The study examined individuals who reported at least some intent to die when engaging in the self-injurious behavior. Participants were 57 U.S. military veterans enrolled in VA health care in a large, urban, academic medical center.
Both groups had comparable levels of intent to die. Veterans diagnosed with comorbid mood disorder and PTSD were more likely than those with a mood disorder alone to report that the self-injurious behavior was impulsive and to be under the influence of substances at the time of self-injury. The fact that diagnoses were attained through patients’ hospital discharge summaries rather than through formal diagnostic interviews was one of the limitations of this study.
The results of this study may be consistent with a concept of posttraumatic mood disorder proposed by me 13 years ago (2,3). Studies suggest that patients suffering from comorbid PTSD and depression differ clinically and biologically from individuals with PTSD alone or depression alone. I proposed that it is possible that some or all individuals diagnosed with comorbid PTSD and depression have a separate psychobiological condition that can be termed “post-traumatic mood disorder.”

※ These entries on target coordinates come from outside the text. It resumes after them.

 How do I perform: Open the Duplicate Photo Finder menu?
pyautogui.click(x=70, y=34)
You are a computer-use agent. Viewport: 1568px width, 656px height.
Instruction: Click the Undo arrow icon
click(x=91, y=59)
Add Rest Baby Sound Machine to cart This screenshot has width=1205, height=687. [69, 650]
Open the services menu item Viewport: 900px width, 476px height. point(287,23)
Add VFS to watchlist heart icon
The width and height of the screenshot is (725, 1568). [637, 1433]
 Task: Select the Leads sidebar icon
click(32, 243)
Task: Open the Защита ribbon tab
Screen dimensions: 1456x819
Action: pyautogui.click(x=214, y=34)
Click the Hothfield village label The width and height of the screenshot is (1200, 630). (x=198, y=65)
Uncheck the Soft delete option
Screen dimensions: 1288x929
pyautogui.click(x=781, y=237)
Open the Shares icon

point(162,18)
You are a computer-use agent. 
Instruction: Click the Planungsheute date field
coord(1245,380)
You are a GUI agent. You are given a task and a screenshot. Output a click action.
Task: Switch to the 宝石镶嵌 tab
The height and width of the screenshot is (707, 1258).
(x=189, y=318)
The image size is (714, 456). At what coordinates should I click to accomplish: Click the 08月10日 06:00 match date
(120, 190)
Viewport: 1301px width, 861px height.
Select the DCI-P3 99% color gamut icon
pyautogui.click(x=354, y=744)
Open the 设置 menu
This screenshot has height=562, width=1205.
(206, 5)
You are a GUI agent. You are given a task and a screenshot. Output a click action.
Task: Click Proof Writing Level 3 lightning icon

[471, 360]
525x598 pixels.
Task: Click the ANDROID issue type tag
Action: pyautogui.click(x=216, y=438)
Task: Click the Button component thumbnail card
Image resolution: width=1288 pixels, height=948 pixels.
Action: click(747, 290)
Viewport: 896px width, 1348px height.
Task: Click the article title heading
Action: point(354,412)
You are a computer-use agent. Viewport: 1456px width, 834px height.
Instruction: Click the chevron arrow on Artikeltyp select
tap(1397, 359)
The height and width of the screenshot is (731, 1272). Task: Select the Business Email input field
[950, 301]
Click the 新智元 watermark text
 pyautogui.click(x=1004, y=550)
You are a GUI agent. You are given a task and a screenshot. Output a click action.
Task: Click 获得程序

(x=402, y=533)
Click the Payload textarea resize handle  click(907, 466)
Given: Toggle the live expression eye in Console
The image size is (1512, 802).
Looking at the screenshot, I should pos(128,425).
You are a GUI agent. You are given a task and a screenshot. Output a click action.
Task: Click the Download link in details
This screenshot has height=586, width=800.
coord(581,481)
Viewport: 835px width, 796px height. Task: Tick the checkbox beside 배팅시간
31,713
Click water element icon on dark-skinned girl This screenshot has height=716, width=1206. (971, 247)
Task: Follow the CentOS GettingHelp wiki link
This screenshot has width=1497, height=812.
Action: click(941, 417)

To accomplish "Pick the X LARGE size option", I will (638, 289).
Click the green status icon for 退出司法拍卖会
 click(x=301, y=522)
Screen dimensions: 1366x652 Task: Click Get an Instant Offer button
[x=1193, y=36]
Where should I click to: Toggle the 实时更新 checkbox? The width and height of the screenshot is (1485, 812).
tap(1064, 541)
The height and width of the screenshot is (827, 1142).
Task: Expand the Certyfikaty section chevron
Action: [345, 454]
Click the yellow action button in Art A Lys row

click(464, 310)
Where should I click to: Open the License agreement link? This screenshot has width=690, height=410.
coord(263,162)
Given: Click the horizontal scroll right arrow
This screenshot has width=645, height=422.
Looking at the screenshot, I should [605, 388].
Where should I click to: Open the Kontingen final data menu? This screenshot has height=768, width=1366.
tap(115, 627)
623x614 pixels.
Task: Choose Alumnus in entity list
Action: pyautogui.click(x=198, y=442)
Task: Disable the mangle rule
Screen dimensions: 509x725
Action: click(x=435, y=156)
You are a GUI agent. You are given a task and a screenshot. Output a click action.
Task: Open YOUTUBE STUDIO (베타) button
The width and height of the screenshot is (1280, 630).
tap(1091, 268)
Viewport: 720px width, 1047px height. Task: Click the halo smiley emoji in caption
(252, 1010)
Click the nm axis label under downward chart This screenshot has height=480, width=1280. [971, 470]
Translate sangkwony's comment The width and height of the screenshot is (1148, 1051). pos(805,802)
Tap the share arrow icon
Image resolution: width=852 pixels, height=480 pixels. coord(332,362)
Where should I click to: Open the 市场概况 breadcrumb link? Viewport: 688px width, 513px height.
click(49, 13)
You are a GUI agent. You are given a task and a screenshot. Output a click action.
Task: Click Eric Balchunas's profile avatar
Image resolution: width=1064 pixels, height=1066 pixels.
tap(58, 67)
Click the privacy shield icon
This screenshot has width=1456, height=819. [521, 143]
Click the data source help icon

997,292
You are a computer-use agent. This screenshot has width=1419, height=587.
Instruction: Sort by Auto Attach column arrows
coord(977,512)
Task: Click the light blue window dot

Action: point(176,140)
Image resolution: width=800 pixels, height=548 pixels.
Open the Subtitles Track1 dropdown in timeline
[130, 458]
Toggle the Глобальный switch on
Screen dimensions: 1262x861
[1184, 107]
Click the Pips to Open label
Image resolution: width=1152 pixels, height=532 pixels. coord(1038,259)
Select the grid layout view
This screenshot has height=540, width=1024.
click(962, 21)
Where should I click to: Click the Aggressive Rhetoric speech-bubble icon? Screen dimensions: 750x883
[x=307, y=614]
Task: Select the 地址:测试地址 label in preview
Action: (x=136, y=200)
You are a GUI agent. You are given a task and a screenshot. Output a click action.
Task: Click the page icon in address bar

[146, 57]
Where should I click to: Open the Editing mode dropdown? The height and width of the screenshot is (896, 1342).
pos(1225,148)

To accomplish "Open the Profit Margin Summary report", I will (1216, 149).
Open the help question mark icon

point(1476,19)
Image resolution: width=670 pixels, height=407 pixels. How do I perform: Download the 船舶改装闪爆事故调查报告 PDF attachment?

1. Lento RM, Carson-Wong A, Green JD, AhnAllen CG, Kleespies PM. Is suicidal behavior in mood disorders altered by comorbid PTSD? Crisis. 2018 Jul 27:1-5. doi: 10.1027/0227-5910/a000532. [Epub ahead of print]
2. Sher L. The concept of post-traumatic mood disorder. Med Hypotheses. 2005;65(2):205-10.
3. Sher L. Posttraumatic mood disorder: a new concept. Can J Psychiatry. 2005 Feb;50(2):127-8.